At a Glance
- Tasks: Design and maintain scalable, reliable systems in a global AWS environment.
- Company: Join Airalo, the world's first eSIM store revolutionising telecom for travellers.
- Benefits: Enjoy health insurance, remote work perks, and an all-expenses-paid company retreat.
- Why this job: Make a real impact in a diverse team while enhancing global connectivity.
- Qualifications: 5+ years in Site Reliability Engineering with strong AWS and Kubernetes skills.
- Other info: Flexible hours, a blameless culture, and opportunities for continuous learning.
The predicted salary is between 48000 - 72000 £ per year.
About Airalo
Alo! Airalo is the world’s first eSIM store that helps people connect in over 200+ countries and regions across the globe. We are building the next digital service that revolutionises the telecom industry. We are a travel-tech company and an equal-opportunity environment that values and executes diversity, inclusion, and equity. Our team is spread across 50+ countries and six continents. What glues us together is our commitment to changing the way you connect.
About you
We hope that you care deeply about the quality of your work, the intrinsic worth of tasks, and the success of your team.
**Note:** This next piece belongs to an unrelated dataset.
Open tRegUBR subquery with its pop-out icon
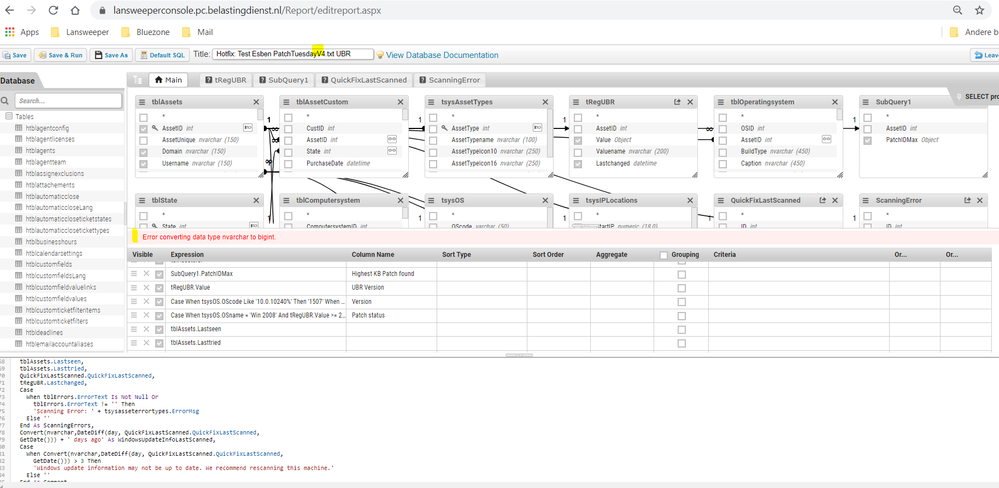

You are self-disciplined and do not require micromanagement in terms of your skillset and work ethic. You do your best to flourish as an individual every day while working hard to foster a collaborative team environment. You believe in the importance of being — and staying — authentic, honest, positive, and kind. You are a good interlocutor with clear and concise communication. You are able to manage multiple projects, have an analytical mind, pay keen attention to detail, and love to get your hands dirty. You are cognizant, tolerant, and welcoming of vulnerabilities and cultural differences.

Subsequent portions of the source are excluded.